For some reason, one scene in particular stood out for me and my sisters:
A naked couple is in bed ‘doing the nasty’. But it seems only one of them (the man) is enjoying it because as he humps away (haha), the woman (completely unmoved) ignores him and reads a book.
Finally, sweaty and out-of-breath from his under-appreciated exertions, the man stops. The woman peers down at him and asks: “Are you finished?”.
He manages to gasp out, “Not yet.”
She sighs, rolls her eyes and with a tone of bored resignation says, “Go on” and goes back to her book.

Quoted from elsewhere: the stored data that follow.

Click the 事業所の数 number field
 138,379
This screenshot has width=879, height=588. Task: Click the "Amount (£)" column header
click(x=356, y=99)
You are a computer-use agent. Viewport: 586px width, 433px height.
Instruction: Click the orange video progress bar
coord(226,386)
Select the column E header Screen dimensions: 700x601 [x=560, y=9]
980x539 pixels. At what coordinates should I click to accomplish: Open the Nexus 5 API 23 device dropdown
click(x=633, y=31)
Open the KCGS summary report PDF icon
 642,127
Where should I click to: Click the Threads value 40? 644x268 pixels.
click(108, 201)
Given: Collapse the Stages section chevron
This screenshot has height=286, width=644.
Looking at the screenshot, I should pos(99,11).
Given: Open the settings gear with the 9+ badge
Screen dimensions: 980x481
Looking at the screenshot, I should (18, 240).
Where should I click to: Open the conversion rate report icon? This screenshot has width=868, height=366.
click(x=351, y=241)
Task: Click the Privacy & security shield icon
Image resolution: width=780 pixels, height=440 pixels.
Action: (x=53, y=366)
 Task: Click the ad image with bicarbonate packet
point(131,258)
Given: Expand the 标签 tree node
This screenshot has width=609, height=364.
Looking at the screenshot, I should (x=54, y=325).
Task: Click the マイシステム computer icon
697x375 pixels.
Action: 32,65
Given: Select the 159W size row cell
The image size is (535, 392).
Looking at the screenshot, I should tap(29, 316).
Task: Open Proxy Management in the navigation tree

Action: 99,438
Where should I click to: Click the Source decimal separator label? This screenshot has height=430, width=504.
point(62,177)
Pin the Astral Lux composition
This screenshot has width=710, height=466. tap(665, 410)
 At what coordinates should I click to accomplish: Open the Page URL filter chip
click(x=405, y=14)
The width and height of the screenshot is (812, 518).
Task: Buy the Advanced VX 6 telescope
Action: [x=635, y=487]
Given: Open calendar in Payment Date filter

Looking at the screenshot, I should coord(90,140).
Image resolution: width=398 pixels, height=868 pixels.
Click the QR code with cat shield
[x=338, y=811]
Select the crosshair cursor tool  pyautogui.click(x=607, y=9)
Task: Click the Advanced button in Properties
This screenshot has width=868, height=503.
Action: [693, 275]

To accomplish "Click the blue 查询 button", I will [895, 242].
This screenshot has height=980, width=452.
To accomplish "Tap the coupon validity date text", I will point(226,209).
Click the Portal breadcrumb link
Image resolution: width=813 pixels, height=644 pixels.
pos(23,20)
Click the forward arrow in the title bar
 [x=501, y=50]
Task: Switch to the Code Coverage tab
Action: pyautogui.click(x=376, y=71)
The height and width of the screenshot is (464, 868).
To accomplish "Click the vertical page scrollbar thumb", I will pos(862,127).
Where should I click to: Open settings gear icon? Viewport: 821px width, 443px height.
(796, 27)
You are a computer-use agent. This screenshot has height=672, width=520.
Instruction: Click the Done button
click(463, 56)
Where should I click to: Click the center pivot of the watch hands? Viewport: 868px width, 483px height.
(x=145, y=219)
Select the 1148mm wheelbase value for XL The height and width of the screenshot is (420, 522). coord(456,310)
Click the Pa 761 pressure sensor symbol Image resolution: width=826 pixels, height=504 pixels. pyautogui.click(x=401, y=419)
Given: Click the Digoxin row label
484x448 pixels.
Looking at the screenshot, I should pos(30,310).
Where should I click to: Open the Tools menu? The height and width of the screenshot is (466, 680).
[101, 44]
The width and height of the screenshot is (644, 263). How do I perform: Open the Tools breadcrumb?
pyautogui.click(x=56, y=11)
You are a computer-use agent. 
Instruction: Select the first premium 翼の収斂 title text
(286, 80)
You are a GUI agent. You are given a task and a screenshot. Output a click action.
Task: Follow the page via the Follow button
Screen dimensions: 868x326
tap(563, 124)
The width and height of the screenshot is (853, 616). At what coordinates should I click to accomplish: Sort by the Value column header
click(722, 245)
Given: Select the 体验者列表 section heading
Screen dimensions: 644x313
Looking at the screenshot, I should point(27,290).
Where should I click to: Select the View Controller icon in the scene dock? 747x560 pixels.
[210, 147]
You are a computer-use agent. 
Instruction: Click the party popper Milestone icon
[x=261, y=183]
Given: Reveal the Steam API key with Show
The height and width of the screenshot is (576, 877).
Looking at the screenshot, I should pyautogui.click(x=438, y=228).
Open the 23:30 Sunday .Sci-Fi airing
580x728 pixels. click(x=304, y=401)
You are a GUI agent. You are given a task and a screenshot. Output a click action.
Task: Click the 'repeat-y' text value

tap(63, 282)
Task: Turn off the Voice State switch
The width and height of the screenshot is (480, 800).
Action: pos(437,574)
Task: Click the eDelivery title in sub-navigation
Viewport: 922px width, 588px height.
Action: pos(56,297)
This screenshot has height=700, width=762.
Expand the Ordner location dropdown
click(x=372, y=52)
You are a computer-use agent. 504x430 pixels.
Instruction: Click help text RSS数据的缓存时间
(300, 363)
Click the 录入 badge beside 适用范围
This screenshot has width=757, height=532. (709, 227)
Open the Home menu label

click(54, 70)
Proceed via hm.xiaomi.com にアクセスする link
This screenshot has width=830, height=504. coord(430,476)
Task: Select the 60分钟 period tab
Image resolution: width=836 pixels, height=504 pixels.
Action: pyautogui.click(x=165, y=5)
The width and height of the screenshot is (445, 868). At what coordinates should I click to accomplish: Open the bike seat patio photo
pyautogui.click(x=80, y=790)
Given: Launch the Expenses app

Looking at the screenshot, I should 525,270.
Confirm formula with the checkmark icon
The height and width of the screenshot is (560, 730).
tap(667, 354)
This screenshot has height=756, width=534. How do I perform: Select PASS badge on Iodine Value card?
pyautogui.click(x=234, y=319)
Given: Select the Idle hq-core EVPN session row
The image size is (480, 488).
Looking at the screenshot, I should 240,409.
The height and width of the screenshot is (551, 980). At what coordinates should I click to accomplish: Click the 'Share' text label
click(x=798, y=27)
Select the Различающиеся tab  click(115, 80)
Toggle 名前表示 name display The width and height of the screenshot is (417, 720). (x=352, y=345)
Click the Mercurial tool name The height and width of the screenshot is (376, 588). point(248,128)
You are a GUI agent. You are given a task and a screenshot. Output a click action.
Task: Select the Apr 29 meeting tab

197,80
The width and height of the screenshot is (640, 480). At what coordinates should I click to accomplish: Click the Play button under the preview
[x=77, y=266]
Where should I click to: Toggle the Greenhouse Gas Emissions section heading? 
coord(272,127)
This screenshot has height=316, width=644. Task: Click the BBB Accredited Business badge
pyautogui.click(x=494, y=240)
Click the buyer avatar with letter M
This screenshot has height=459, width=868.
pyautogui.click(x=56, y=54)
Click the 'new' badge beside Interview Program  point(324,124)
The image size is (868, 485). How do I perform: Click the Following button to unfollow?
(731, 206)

He goes right back to humping, in the manner of a wind-up toy. 😀
Now, those were more innocent times and we did not really comprehend what was going on, but we thought the scene was hilarious. For weeks, it became a running joke for us girls. Every time we found ourselves in the same room, one of us would start the dialogue:
“Are you finished?”
At dinner, we (including a sister who was then only 5 years old), would bounce on our seats, mimicking the humping movement while gleefully reciting those three lines. Our parents never once showed any reaction. There were no frowns, no sighs, no raised eyebrows, no shushing. Not even when our chairs started creaking with all the simulated humping. 😀
Instead, Dad and Ma stoically bore their mortification and silently rued that Sunday family outing when they (unwittingly) treated their pre-teen daughters to a tub of popcorn and some Scandinavian soft-porn.